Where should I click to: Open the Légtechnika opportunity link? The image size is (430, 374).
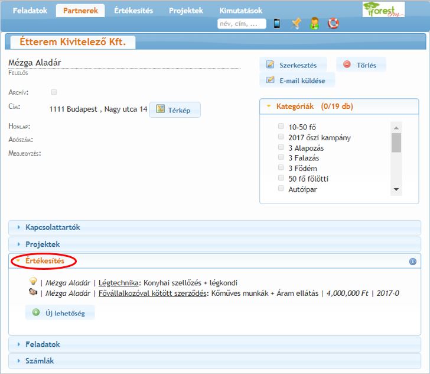(x=118, y=283)
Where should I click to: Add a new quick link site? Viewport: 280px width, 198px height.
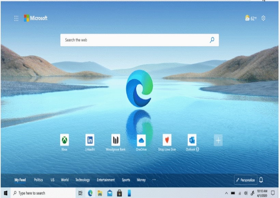point(218,140)
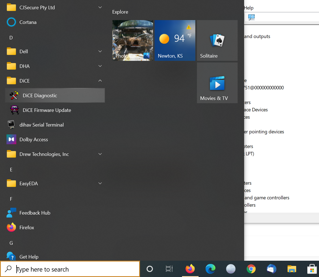The height and width of the screenshot is (277, 319).
Task: Open Thunderbird mail from the taskbar
Action: click(271, 269)
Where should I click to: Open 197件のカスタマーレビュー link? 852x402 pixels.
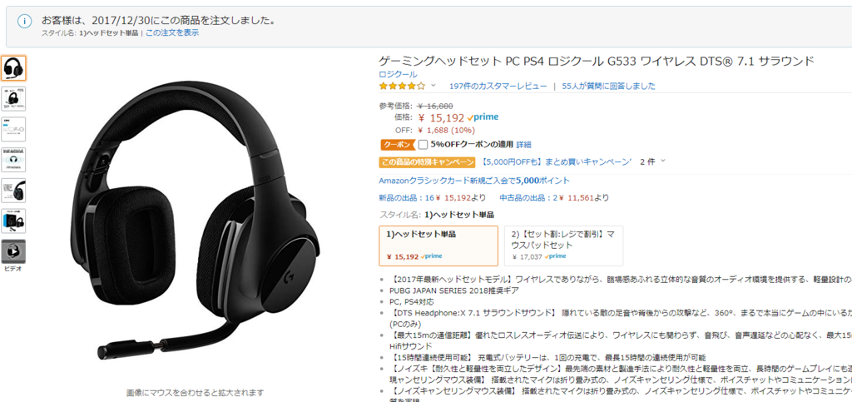(x=498, y=86)
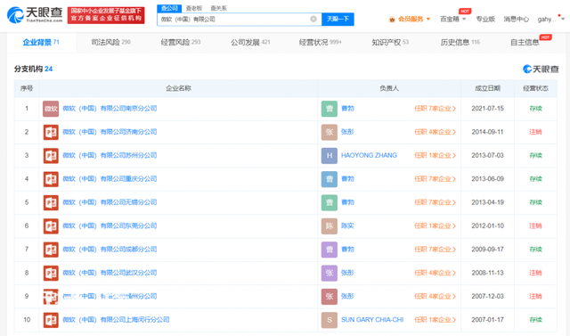The height and width of the screenshot is (336, 570).
Task: Click the Tianyancha logo in the header
Action: coord(35,15)
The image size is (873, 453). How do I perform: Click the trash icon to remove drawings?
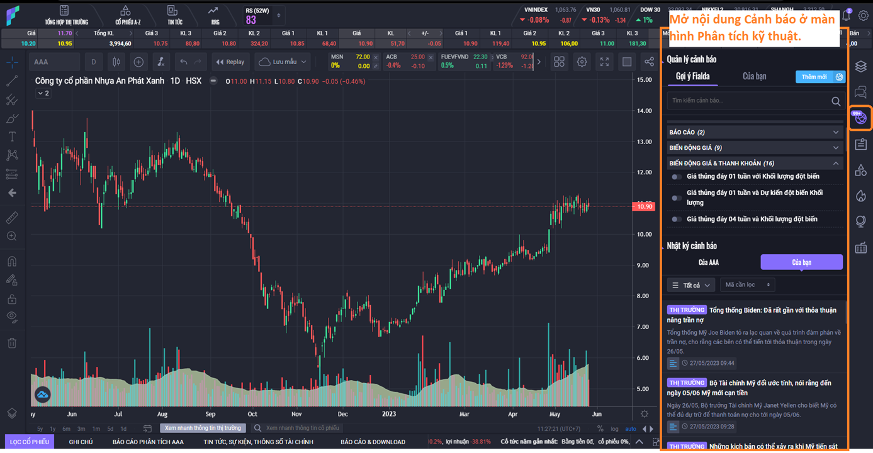[12, 343]
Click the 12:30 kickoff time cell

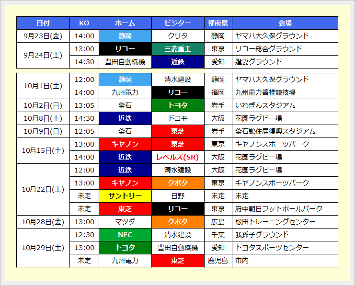tap(84, 235)
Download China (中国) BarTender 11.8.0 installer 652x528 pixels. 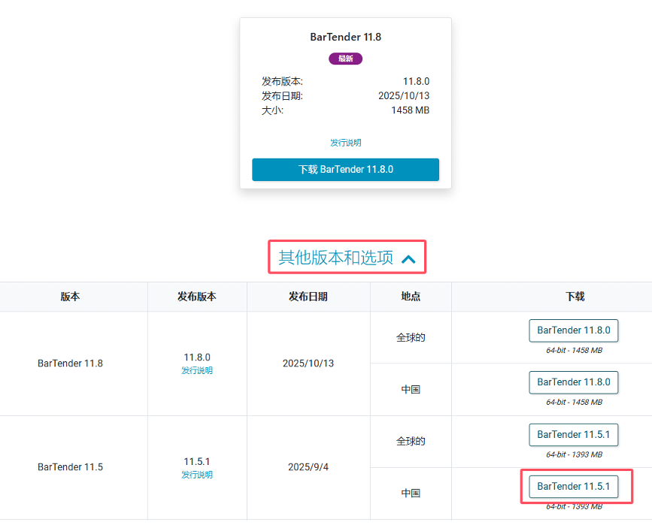pyautogui.click(x=574, y=382)
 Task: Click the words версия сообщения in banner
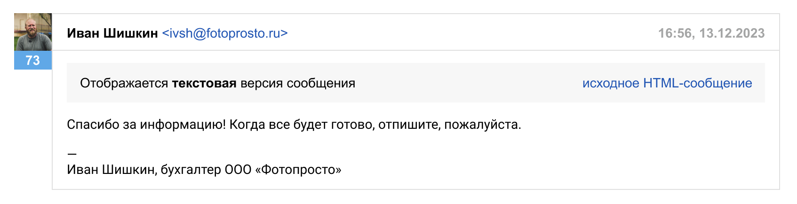coord(297,83)
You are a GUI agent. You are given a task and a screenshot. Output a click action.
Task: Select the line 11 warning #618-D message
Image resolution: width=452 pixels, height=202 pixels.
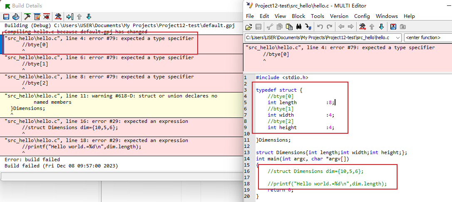pyautogui.click(x=111, y=96)
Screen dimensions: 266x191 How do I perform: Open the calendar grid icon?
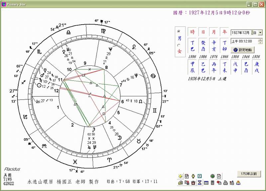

◆ ◆ ◆ ◆

WHAT IS BEING ASKED: Leaving out all pictures, retype exactly the lines that run from the one containing "You are a GUI" through the last line of the material.

OUTPUT FOR THIS TASK:
You are a GUI agent. You are given a task and a screenshot. Output a click action.
Task: Select the line 11 warning #618-D message
Image resolution: width=452 pixels, height=202 pixels.
pyautogui.click(x=111, y=96)
Screen dimensions: 266x191 How do I perform: Open the calendar grid icon?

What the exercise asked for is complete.